好ましくは、発現ベクターは、本発明の第1の態様による少なくとも1つの発現カセット、アミノグリコシド抗生物質に対する抵抗性を与える真核生物選択マーカー、好ましくはneo選択マーカーをコードするポリヌクレオチドを含む発現カセット、および増幅可能な選択マーカー、好ましくはDHFRをコードするポリヌクレオチドを含む発現カセットを含む。
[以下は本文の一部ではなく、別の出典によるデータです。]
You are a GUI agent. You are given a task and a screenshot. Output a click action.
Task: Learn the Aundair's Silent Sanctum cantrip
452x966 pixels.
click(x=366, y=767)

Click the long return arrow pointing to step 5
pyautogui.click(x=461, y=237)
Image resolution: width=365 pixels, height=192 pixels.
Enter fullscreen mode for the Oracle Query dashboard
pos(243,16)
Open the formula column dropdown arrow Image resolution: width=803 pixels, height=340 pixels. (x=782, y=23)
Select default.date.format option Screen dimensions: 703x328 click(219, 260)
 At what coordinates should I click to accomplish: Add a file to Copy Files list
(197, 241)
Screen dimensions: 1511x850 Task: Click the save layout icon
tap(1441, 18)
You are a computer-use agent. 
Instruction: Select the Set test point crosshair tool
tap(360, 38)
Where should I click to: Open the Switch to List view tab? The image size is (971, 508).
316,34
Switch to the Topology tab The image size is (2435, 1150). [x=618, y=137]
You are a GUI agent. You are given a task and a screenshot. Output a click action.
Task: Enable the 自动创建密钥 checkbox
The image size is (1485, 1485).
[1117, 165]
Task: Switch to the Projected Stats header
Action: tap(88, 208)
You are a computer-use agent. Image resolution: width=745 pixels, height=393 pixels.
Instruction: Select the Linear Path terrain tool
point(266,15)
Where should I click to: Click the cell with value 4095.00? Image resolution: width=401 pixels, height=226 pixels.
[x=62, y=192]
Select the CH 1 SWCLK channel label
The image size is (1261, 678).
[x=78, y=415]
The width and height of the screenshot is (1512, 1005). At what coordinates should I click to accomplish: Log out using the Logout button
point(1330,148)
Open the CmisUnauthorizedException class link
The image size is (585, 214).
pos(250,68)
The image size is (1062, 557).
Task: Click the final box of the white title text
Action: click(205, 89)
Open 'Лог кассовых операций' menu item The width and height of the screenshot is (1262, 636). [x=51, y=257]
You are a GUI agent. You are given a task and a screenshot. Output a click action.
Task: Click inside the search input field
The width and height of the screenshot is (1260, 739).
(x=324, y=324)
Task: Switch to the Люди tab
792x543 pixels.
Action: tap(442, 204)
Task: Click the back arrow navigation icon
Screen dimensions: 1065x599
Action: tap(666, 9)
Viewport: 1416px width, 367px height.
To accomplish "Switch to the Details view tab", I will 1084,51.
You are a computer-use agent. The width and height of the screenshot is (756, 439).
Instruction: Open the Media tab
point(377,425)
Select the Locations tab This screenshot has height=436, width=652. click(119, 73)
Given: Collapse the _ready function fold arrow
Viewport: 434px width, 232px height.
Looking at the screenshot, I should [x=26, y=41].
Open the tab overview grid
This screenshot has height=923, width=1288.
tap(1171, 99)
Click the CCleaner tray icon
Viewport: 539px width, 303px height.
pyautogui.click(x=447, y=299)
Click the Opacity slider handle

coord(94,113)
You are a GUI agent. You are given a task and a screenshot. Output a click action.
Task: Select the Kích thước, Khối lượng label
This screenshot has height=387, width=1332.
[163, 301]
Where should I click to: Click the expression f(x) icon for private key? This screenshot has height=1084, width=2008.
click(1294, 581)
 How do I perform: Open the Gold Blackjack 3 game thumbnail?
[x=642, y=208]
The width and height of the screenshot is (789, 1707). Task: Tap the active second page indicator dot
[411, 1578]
本発明による発現ベクターは、関心対象のポリペプチドを発現するための1つより多い発現カセットを含むことができる。したがって、一実施形態によれば、関心対象の同じまたは異なるポリペプチドを発現するためのいくつかの発現カセットが、本発明による発現ベクター上に配置される。ゆえに、本発明はまた、1つより多い発現カセットを含む発現ベクターであって、各発現カセットが、例えば、二量体またはそれより高いオーダーの多量体タンパク質のサブユニットまたはドメインをコードする、発現ベクターを提供する。多量体タンパク質の異なるサブユニットをコードする発現カセットであって、各サブユニットが異なる発現カセット内に組み入れられている発現カセットは、例えば、お互いに隣接して、配置することができる。少なくとも2つの別個の遺伝子によりコードされる多量体タンパク質(例として、抗体の軽鎖および重鎖またはその機能性断片もしくは誘導体)について、所望のサブユニットまたはドメインをコードするポリヌクレオチドは、関心対象のポリペプチドとして異なる発現カセットに挿入される。関心対象のポリペプチドとして二量体または多量体タンパク質の個々のサブユニットまたはドメインを発現するために少なくとも2つの別個の発現カセットを用いるそれぞれの実施形態は、例えば、抗体などの免疫グロブリン分子を発現するために特に有利である。宿主細胞において、二量体または多量体タンパク質、例えば、抗体が構築され、分泌される。一実施形態によれば、本開示による発現カセット設計は、抗体の重鎖を発現するために用いられる。軽鎖の発現カセットは、実施形態において、異なる設計を有してもよく、例えば、Igリーダー配列などの異なる分泌リーダー配列を含んでもよい。一実施形態によれば、どちらの発現カセットも、本開示の教示に従って設計される。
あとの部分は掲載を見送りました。